Evitar a tentación de forzar la espontaneidad, mientras que se le pone buen ojo a las cosas bonitas, reducir posibilidades de empeorar las cosas, incluso, echando mano al silencio, y confiar en narrativas y símbolos potentes, en particular, preocupándose por la coherencia y la movilización. Tres ideas sencillas, para cuando las notificaciones se llenan de malas noticias.

Pluralismo y conversación.

La promesa más importante que nos hace la democracia es la de la convivencia plural. Es decir, la posibilidad -extrañísima por casi toda la historia humana- de que personas de grupos y con ideas diferentes (algunas absolutamente distintas, antagónicas) puedan vivir juntos, prosperar y sobre todo, evitar el uso de la violencia para resolver sus disputas. Esta promesa es fundamento democrático y a la vez, beneficio de su buen desarrollo. Un mecanismo fundamental que propicia y garantiza la democracia liberal es la posibilidad de esa conversación plural que resuelve problemas, define políticas, toma decisiones y evita la violencia.

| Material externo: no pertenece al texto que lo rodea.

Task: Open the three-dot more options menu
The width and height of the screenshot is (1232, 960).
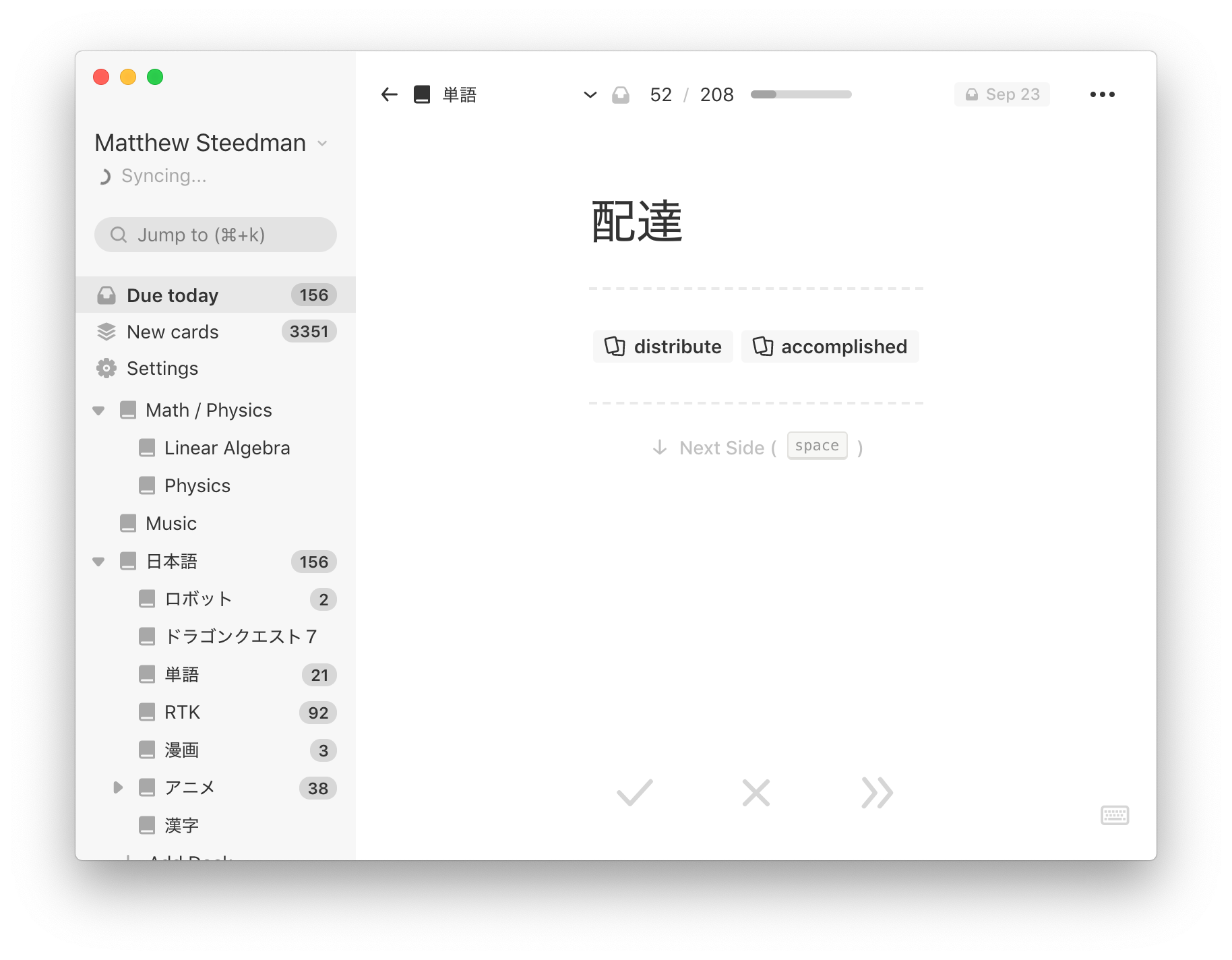Action: point(1102,94)
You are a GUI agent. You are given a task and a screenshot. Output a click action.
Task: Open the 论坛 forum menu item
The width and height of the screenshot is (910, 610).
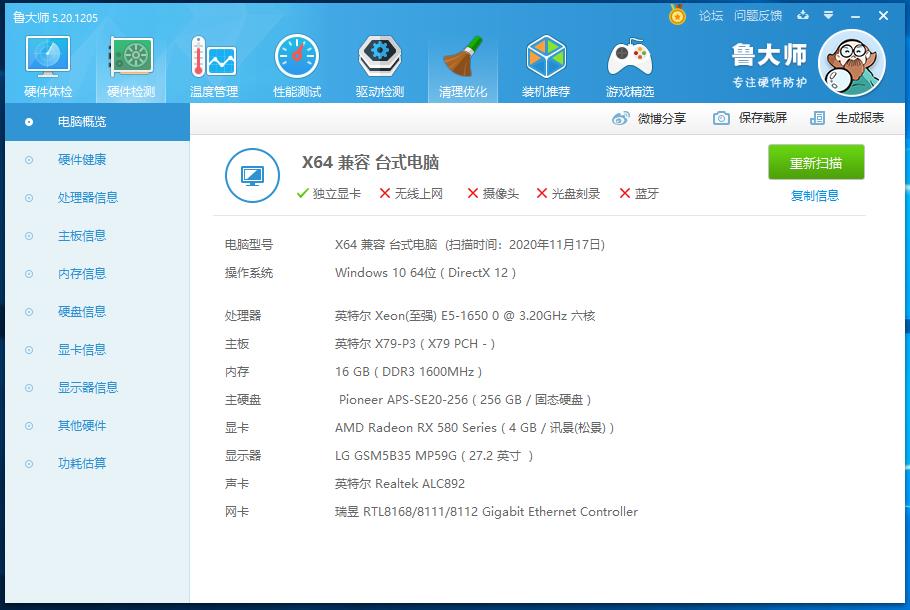(712, 16)
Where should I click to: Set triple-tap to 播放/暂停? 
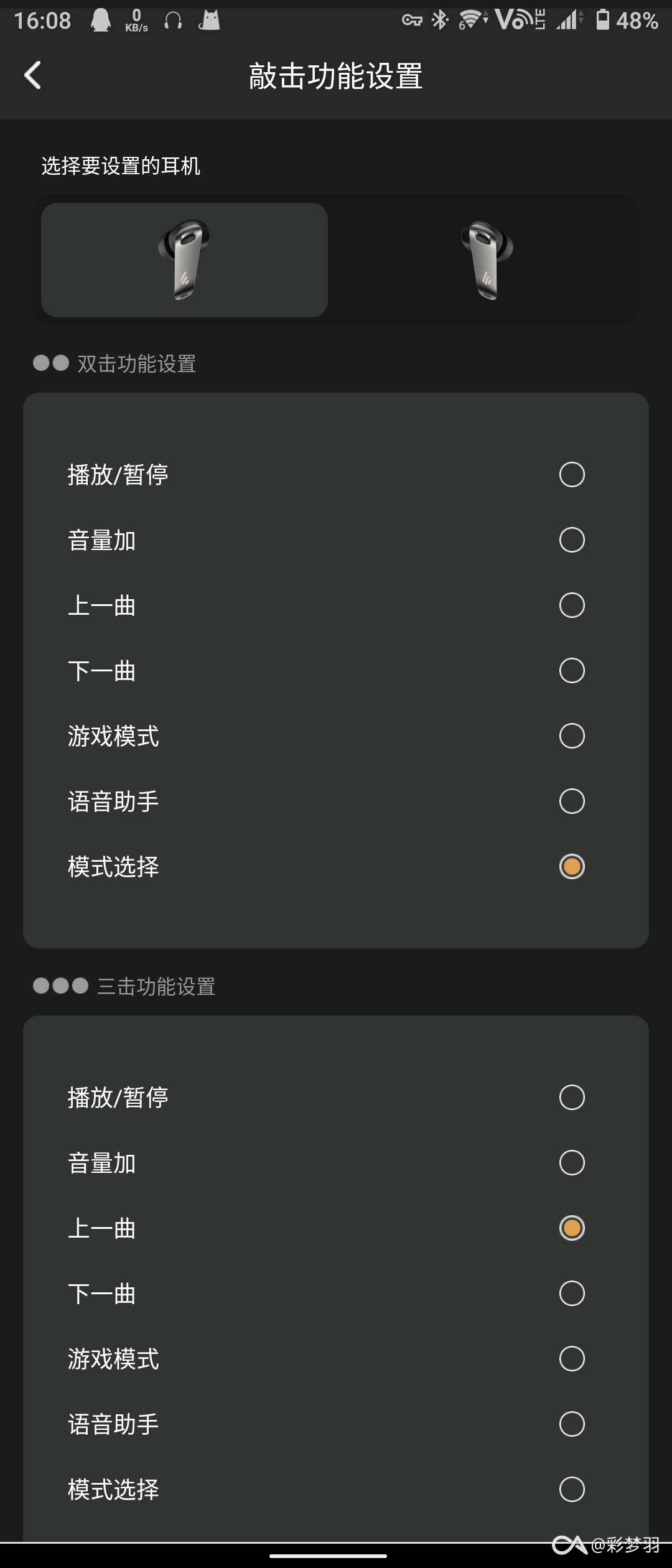(x=336, y=1098)
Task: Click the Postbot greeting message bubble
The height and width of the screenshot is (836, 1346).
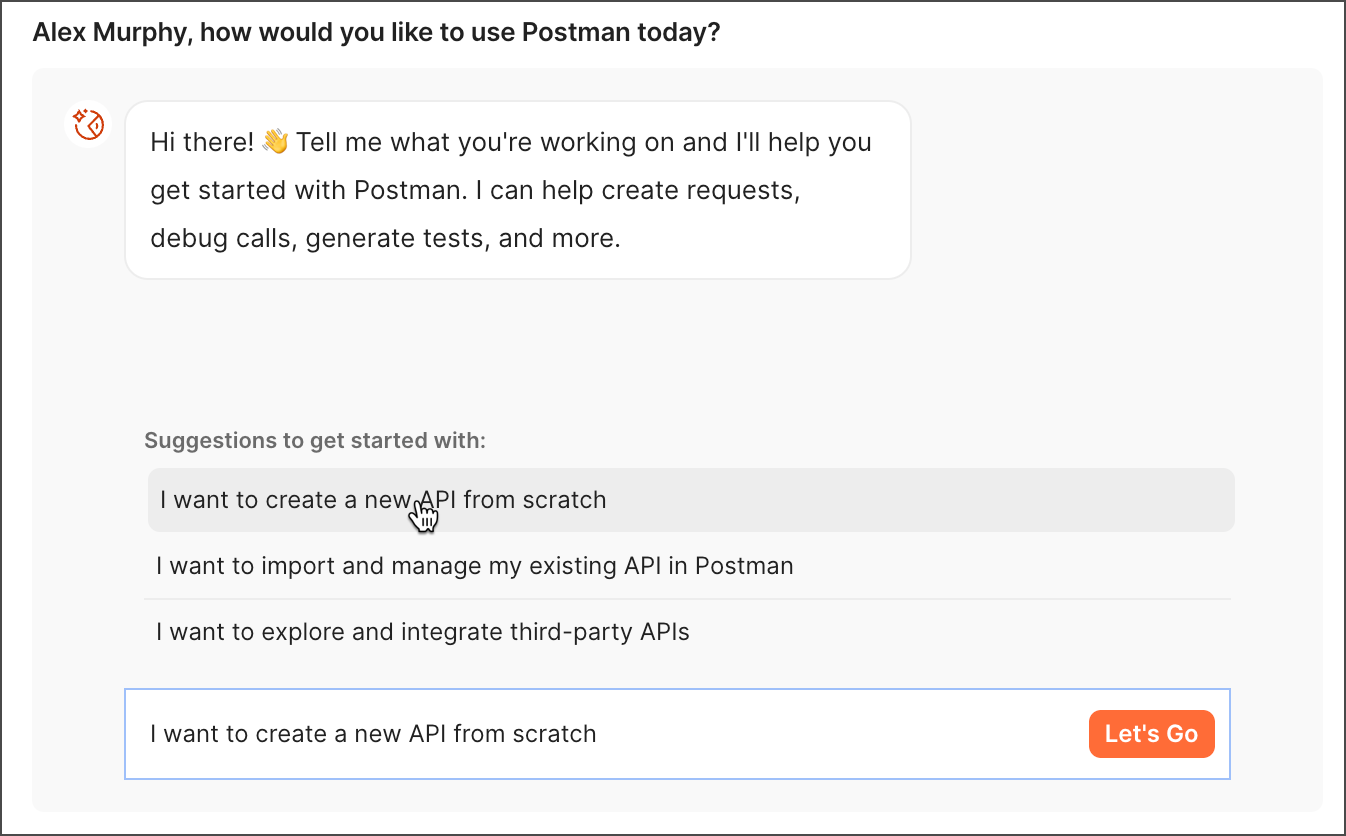Action: (x=517, y=190)
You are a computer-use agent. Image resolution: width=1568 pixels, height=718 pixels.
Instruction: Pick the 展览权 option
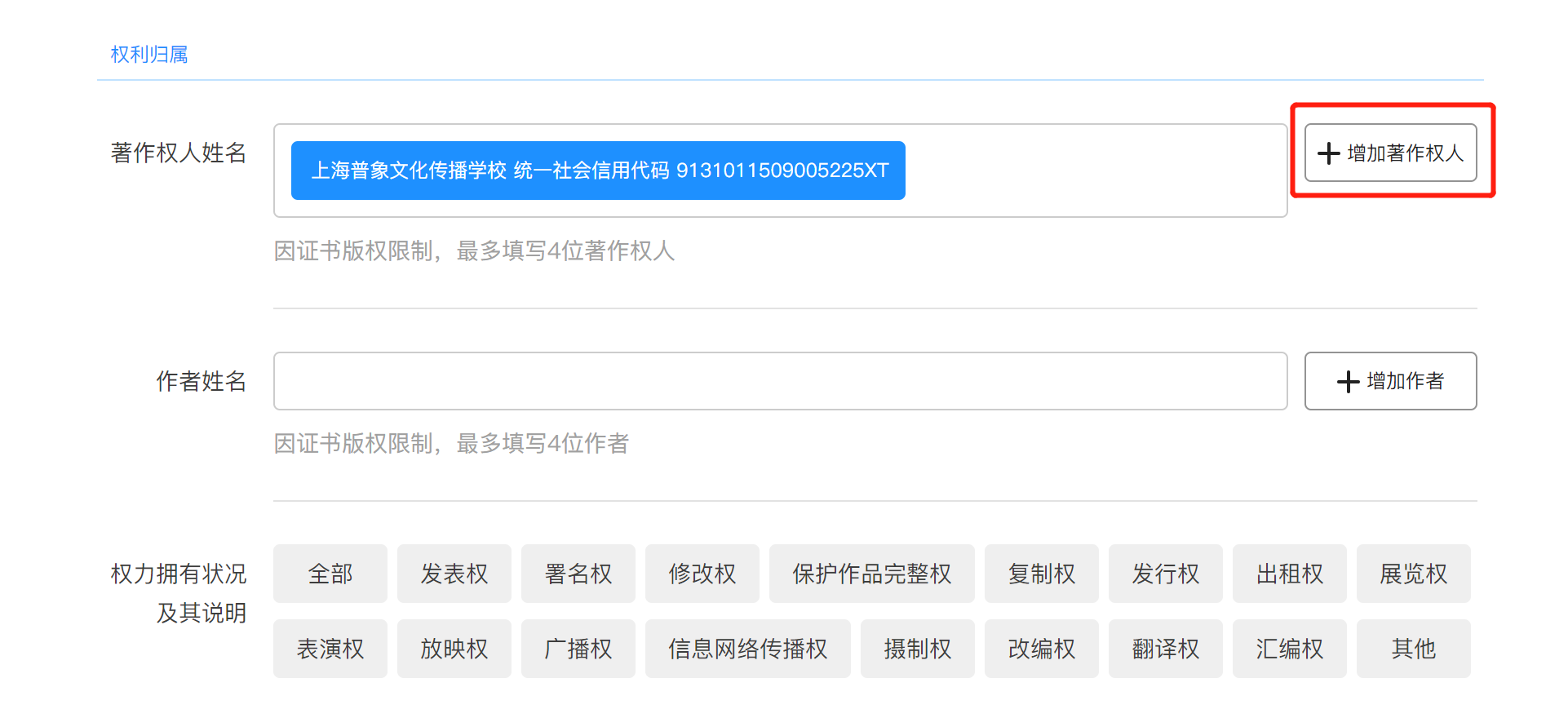pyautogui.click(x=1414, y=574)
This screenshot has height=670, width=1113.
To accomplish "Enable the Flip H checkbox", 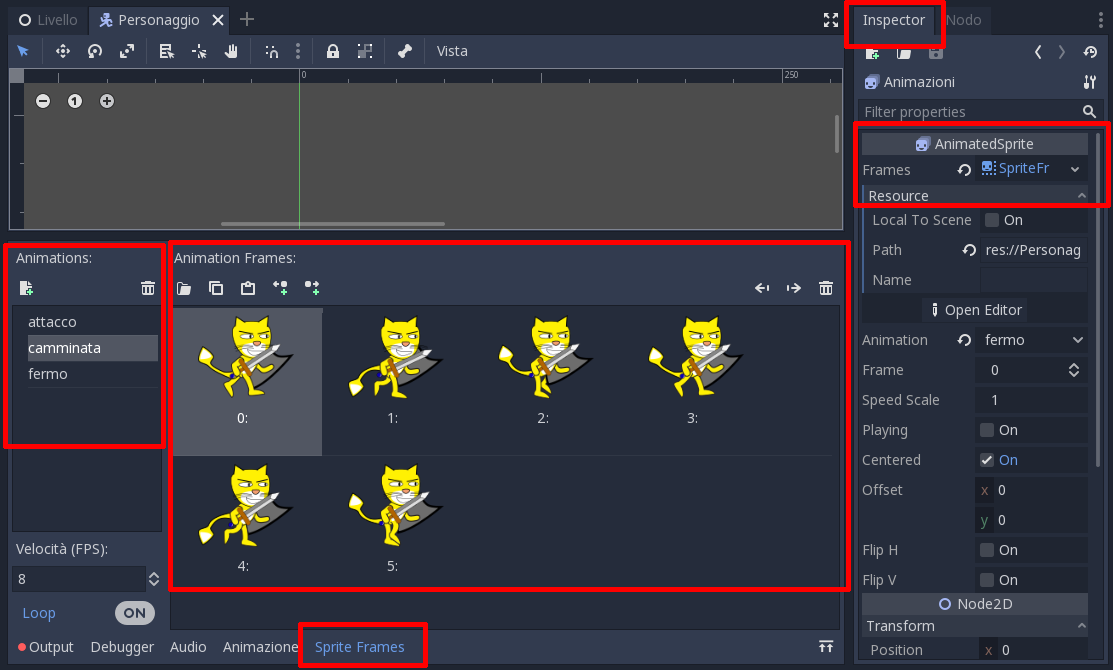I will pyautogui.click(x=987, y=550).
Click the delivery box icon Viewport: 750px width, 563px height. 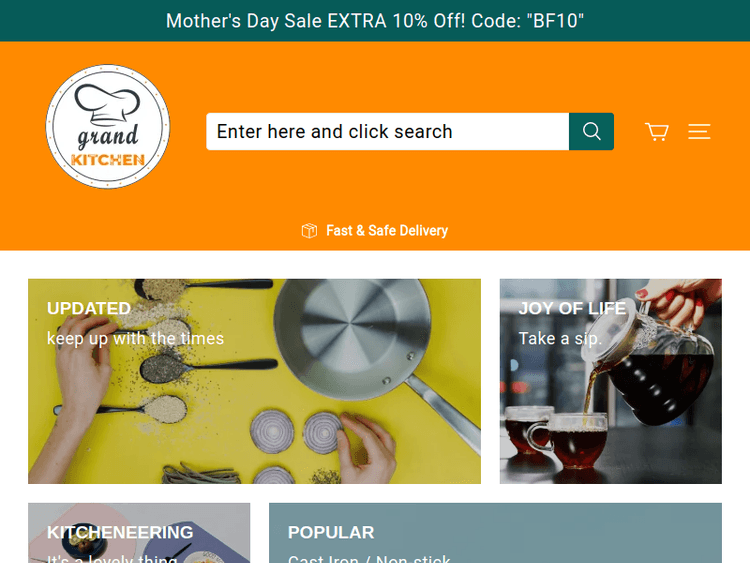309,231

Ahora bien, conversar con alguien, en particular si sostiene una posición contraria a la nuestra, no supone reconocer en esa posición verdad, en ocasiones, ni siquiera validez. También lo insostenible tiene que ponerse de manifiesto para poderse escuchar, entender y dado el caso, desentrañar argumentalmente en el objetivo de persuadir a alguien o incluso, de llevarlo a moderar sus ideas y posiciones, de dudar de sus certezas. Pero la democracia no se puede dar el lujo de dejar sin decir las cosas, no puede permitirse que las ideas problemáticas y tensiones latentes supuren por la falta de airear las diferencias.

Pero un paso fundamental para esa discusión sincera es la humildad propia con la que nos aproximamos a debates y conversaciones. Hay algo asustador en las personas llenas de certezas; creo que deberíamos valorar mejor la inseguridad de ideas y opiniones, porque en la duda puede estar la prudencia que en ocasiones diferencian la deliberación democrática y pluralista, de la pelea en la que nadie escucha y nadie habla realmente. Esto no es sencillo, primero, porque los extremos suelen estar sobrerrepresentados en la conversación pública que se da en medio sociales, esto tiene el efecto de espantar a muchos moderados de involucrarse, pero además, crean la representación que las posiciones son más irreconciliables de lo que realmente son. Segundo, porque así como lo señala Jonathan Haidt en «La mente de los justos», nuestras ideas y opiniones no son solo eso, son características de identificación moral que nos acercan a nuestro grupo de referencia y nos ciega frente a cualquier posibilidad de dudar de ellas.

Ahora, esa dificultad no hace imposible, y mucho menos indeseable, la conversación sincera como esfuerzo social, ¡todo lo contrario! La conversación sincera y pluralista es deseable para una democracia porque puede evitar que los problemas y las tensiones se conviertan en violencia (o puede permitir que dejen de hacerlo) y permite afinar las ideas, ofreciéndolas a la firme revisión y ajustes de los que les encuentran problemas. Por esto, en momentos terribles como el que actualmente atraviesa Colombia, resultan tan valiosas las invitaciones a revisar lo que podemos mejorar en nuestros procesos de acuerdo y desacuerdo político. La Universidad EAFIT, por ejemplo, ha señalado recientemente la importancia de aprovechar estos momentos críticos para “cultivar la democracia” (un metáfora muy bonita y potente). Otras instituciones de educación superior del país, además de organizaciones, grupos, e incluso empresas del país han asumido retos similares.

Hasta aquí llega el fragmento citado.